• Type: Curated guided tours
  • Date: 14.06.2026

Anne Frank at Bergen-Belsen concentration camp

Curated tour with Elke von Meding to mark Anne Frank Day

On 25 June 1947, Anne Frank’s diary was published for the first time under the title *Het Achterhuis*. Otto Frank was thus fulfilling his daughter Anne’s wish, as she had written in her diary: “You have known for a long time that my dearest wish is to become a journalist one day and later a famous writer. After the war, I definitely want to publish a book entitled ‘The Secret Annex’.”

Today, Anne Frank, who died in the Bergen-Belsen concentration camp in the spring of 1945, just a few days after her sister Margot, is the best-known victim of the Nazi persecution and murder of European Jews. No other account from the history of the Holocaust has found as many readers worldwide as her diary, which she wrote whilst in hiding in a secret annex on Prinsengracht in Amsterdam. More than a million people visit the Secret Annex every year; today it is a museum known as the Anne Frank House.  

As well-known as Anne Frank’s diary and her hiding place in Amsterdam are, little is known about her fate following her arrest in Amsterdam in August 1944. Anne Frank was unable to continue her diary entries, neither in Auschwitz nor in Bergen-Belsen.

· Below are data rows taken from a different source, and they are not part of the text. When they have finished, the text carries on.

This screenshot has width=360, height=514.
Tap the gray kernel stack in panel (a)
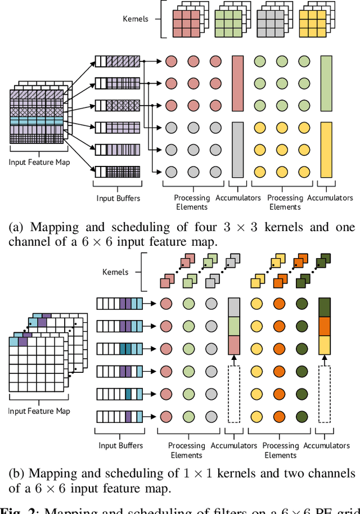click(272, 21)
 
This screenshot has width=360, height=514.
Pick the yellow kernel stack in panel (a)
click(313, 21)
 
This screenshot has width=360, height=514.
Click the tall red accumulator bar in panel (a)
click(237, 83)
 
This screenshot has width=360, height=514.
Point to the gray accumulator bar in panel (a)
click(237, 150)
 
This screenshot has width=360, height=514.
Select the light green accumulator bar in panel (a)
click(326, 83)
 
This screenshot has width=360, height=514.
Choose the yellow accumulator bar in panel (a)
click(326, 150)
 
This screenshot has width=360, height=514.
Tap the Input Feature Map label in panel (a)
click(39, 163)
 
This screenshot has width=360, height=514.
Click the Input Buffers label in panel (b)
click(120, 445)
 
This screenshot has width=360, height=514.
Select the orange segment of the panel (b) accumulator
click(325, 326)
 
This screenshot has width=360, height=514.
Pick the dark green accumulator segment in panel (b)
click(325, 307)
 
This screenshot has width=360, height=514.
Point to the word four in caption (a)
click(202, 227)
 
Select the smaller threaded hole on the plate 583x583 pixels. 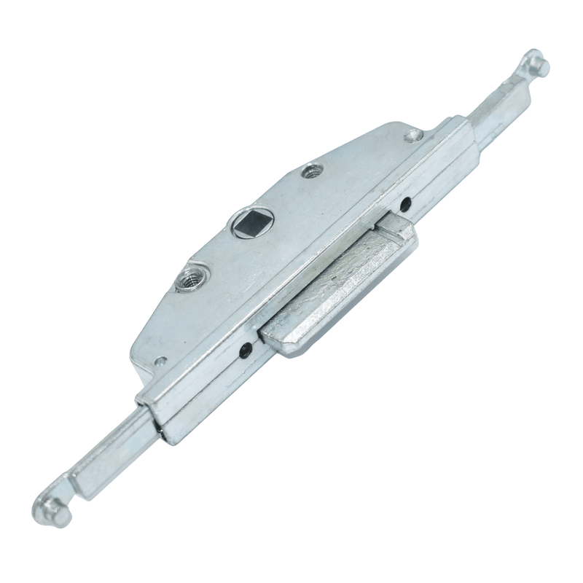point(313,172)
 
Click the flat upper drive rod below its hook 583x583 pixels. point(496,109)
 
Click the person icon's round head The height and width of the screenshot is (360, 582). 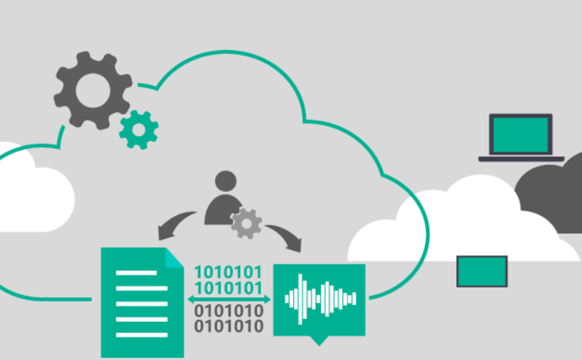pos(226,181)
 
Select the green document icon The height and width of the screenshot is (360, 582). pos(142,302)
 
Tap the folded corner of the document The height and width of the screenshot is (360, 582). pos(174,257)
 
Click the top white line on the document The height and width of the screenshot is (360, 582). pos(136,273)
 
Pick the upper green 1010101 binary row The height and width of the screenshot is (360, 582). pos(228,272)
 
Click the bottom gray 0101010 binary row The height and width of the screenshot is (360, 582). pos(229,326)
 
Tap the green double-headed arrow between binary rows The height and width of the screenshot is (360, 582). pos(229,300)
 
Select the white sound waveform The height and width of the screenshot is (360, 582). pos(321,300)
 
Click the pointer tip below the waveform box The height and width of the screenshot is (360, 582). pos(319,345)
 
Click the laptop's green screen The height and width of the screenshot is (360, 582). pos(521,135)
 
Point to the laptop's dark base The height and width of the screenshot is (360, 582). pos(521,159)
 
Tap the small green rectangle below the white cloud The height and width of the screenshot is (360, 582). pos(482,271)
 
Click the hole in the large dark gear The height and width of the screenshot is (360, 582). pos(93,90)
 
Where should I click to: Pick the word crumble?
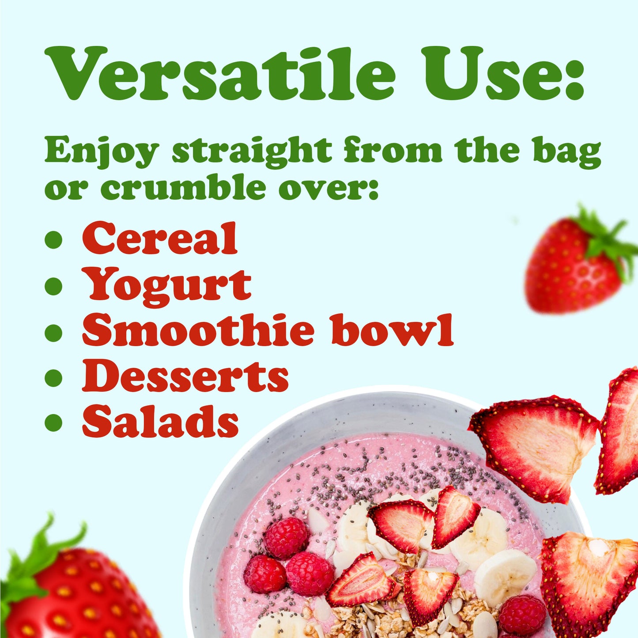(183, 188)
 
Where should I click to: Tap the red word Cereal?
(160, 238)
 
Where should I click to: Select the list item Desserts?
(185, 377)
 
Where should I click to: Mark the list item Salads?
(160, 422)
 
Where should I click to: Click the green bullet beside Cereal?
(53, 239)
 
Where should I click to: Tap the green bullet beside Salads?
(53, 423)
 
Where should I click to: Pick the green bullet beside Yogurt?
(53, 286)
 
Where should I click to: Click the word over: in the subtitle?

It is therefore the eyewitness accounts of young women who, like her, were imprisoned in Bergen-Belsen and survived, that provide further details about the subsequent fate of Anne Frank and her sister Margot.

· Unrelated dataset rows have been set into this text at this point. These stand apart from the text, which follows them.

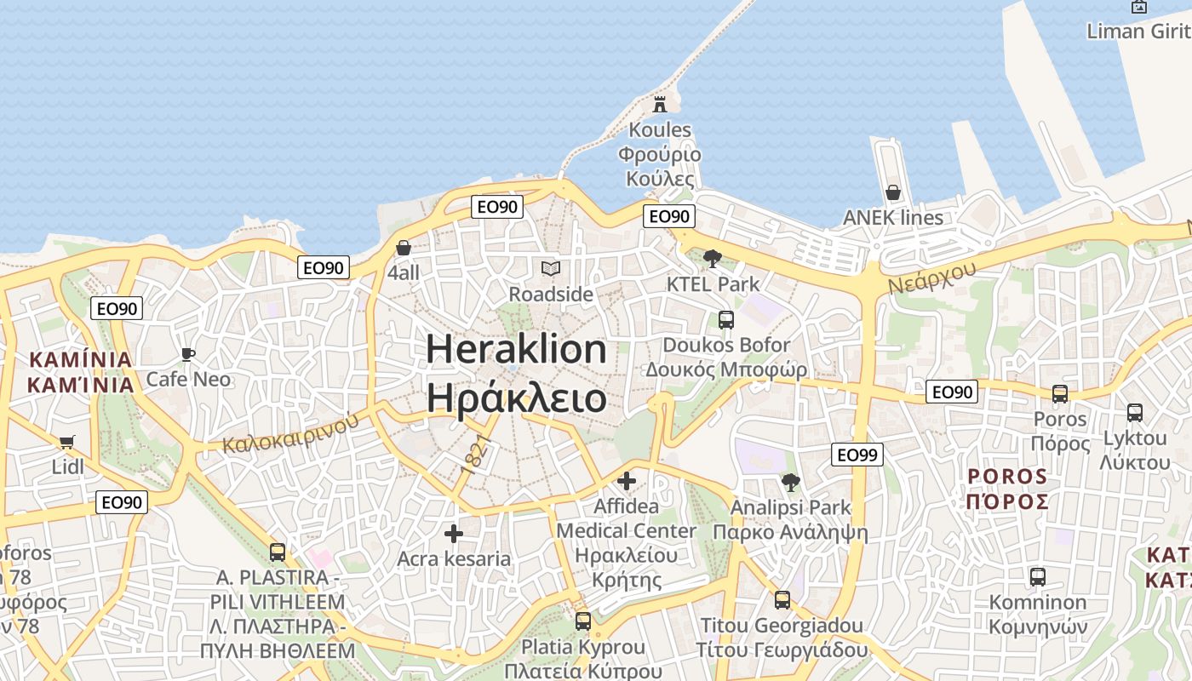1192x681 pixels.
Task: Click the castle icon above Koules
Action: (659, 105)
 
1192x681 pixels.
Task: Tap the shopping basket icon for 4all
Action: (404, 248)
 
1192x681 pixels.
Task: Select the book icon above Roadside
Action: (551, 269)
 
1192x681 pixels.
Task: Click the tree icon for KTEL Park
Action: (713, 258)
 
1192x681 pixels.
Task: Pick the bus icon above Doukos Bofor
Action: (726, 320)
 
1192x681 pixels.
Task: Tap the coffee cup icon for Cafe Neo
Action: (188, 354)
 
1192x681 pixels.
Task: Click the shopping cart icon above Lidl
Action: (67, 442)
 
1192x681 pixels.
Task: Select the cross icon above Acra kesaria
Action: (454, 534)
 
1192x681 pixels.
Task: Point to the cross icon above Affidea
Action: (627, 481)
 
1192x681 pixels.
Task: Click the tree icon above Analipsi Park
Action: (791, 483)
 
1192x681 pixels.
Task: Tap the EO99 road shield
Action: (857, 455)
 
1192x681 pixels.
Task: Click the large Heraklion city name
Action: (516, 349)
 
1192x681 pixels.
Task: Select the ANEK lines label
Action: (892, 218)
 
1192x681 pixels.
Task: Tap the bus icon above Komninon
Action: (1038, 576)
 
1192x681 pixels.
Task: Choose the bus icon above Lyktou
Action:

Under the title “Anne Frank in the Bergen-Belsen Concentration Camp”, a guided tour led by Elke von Meding (AG Bergen-Belsen) will follow the “traces of Anne Frank” based on these memoirs and interviews.

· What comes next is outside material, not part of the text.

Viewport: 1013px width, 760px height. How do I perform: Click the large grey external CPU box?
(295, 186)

The event begins at 2.30 pm. Admission is free. The meeting point is at the information desk of the Documentation Centre. You can reserve a place via our booking portal.

Reservation of admission

The organisers reserve the right to exercise their domiciliary rights and to refuse admission to or exclude from the event any persons who belong to right-wing extremist parties or organisations or who have made or continue to make anti-Semitic, anti-democratic, history-denying, nationalistic, racist or other inhuman statements, attitudes or visible signs.